Last month a federal judge blocked the proposed $37 billion merger between Aetna and Humana ruling that the merge would reduce competition for consumers. The merger between the two companies would have substantially decreased competition in markets for individual Medicare Advantage plans and health plans sold on the public exchanges according to U.S District Court Judge John Bates. The judge based his decision on evidence of “overwhelming market concentration figures” the merger would generate and also findings of head to head competition between Aetna and Humana that would be eliminated if the deal were finalized.

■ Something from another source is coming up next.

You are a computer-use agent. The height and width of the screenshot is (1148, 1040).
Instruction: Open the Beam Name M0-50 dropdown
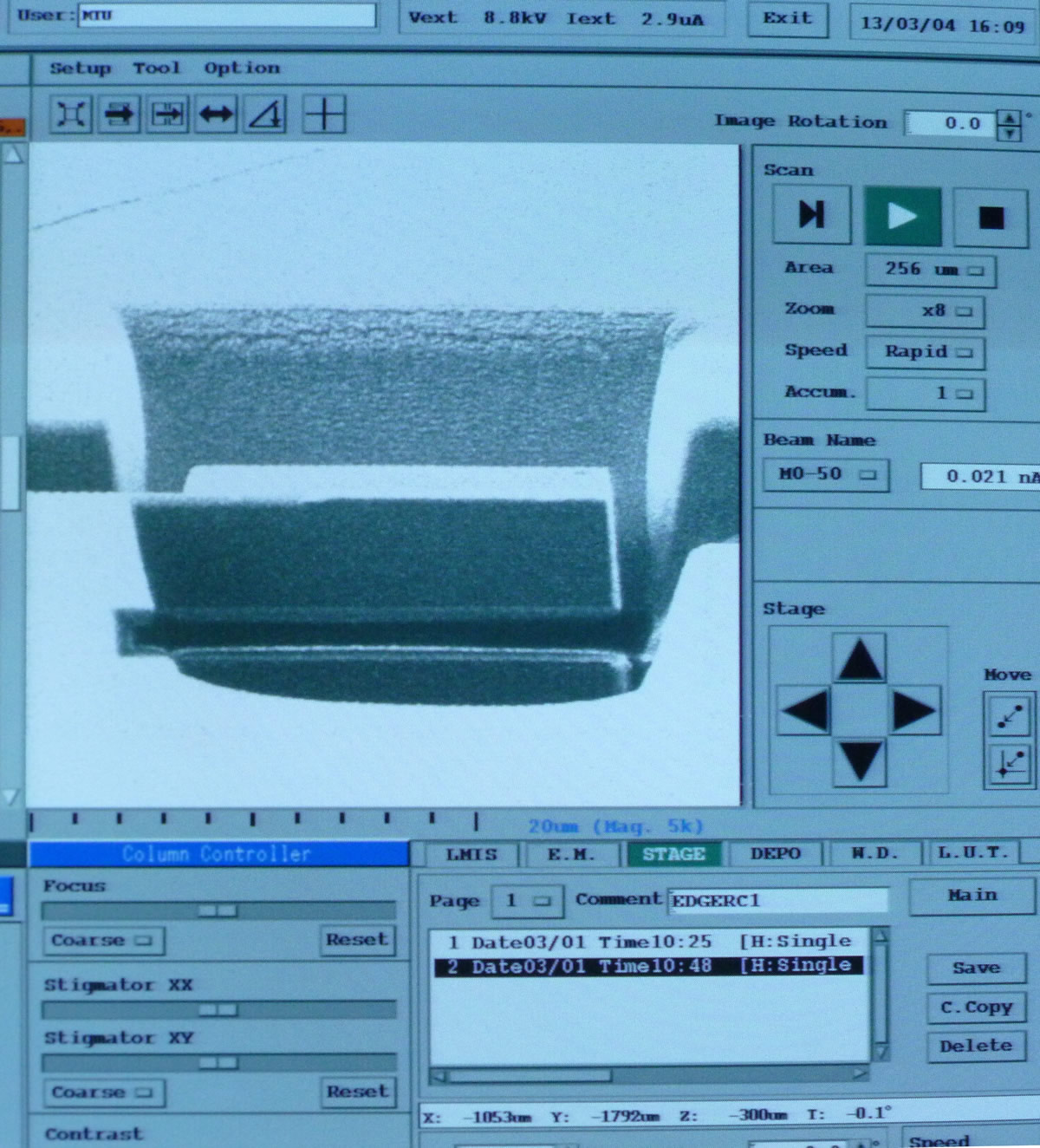point(826,475)
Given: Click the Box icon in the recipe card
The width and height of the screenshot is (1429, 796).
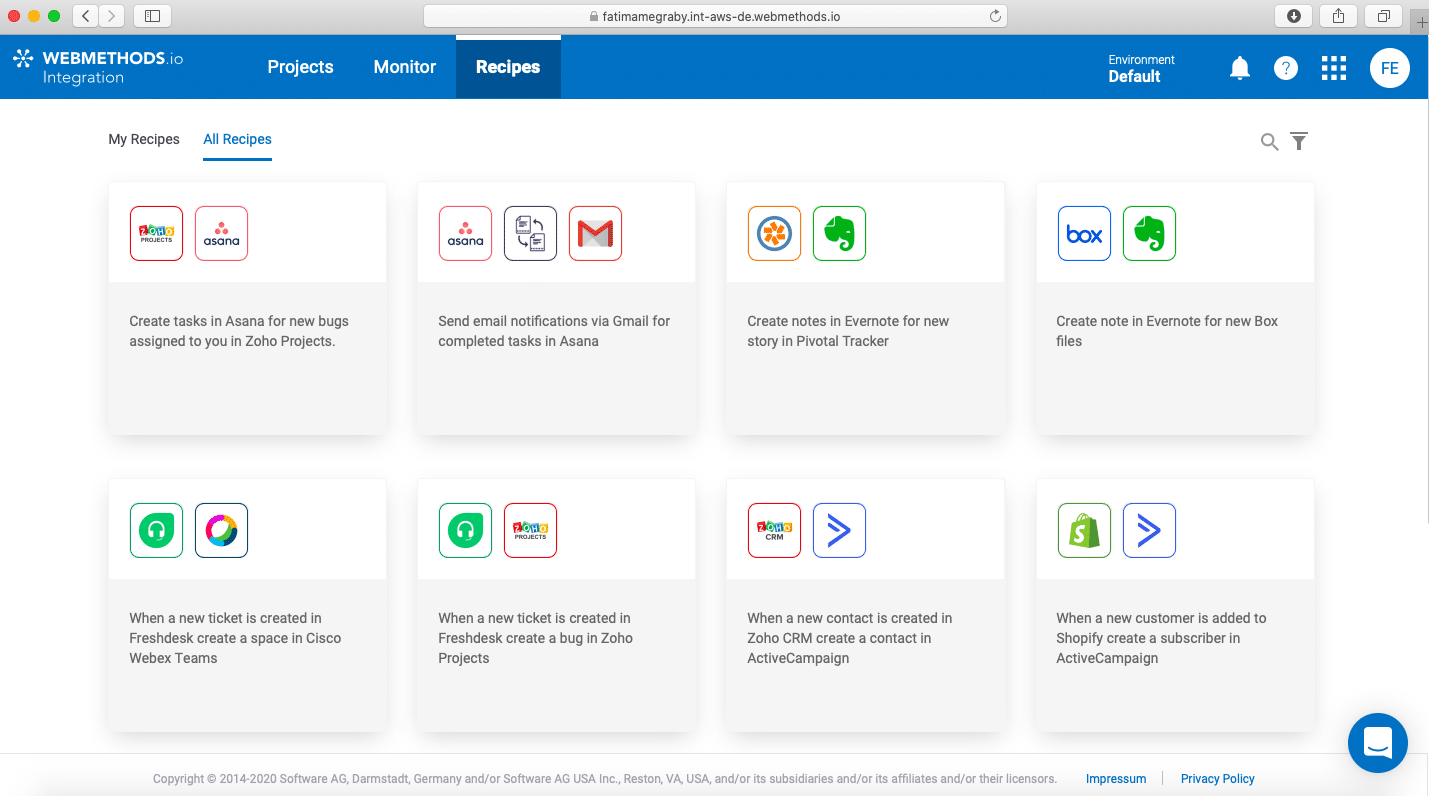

The companies contended the deal would not lessen competition. They also said their complementary strengths in technology and relationships with health care providers would benefit consumers. But, calling those arguments "unpersuasive," Bates's ruling concluded that federal regulation would be insufficient to keep the merged firms from raising prices or cutting benefits. Additionally, Bates concluded that Aetna tried to "leverage" the company's continued participation in federal Affordable Health Care Act exchanges in exchange "for favorable treatment from DOJ regarding the proposed merger." The judge cited court records in which CEO Mark Bertolini and other Aetna officials suggested the company would withdraw from the exchanges if the Department of Justice sued to block the merger with Humana.
In response, Aetna spokesman T.J. Crawford said "we're reviewing the opinion now and giving serious consideration to an appeal, after putting forward a compelling case" in the non-jury antitrust trial heard by Bates in December.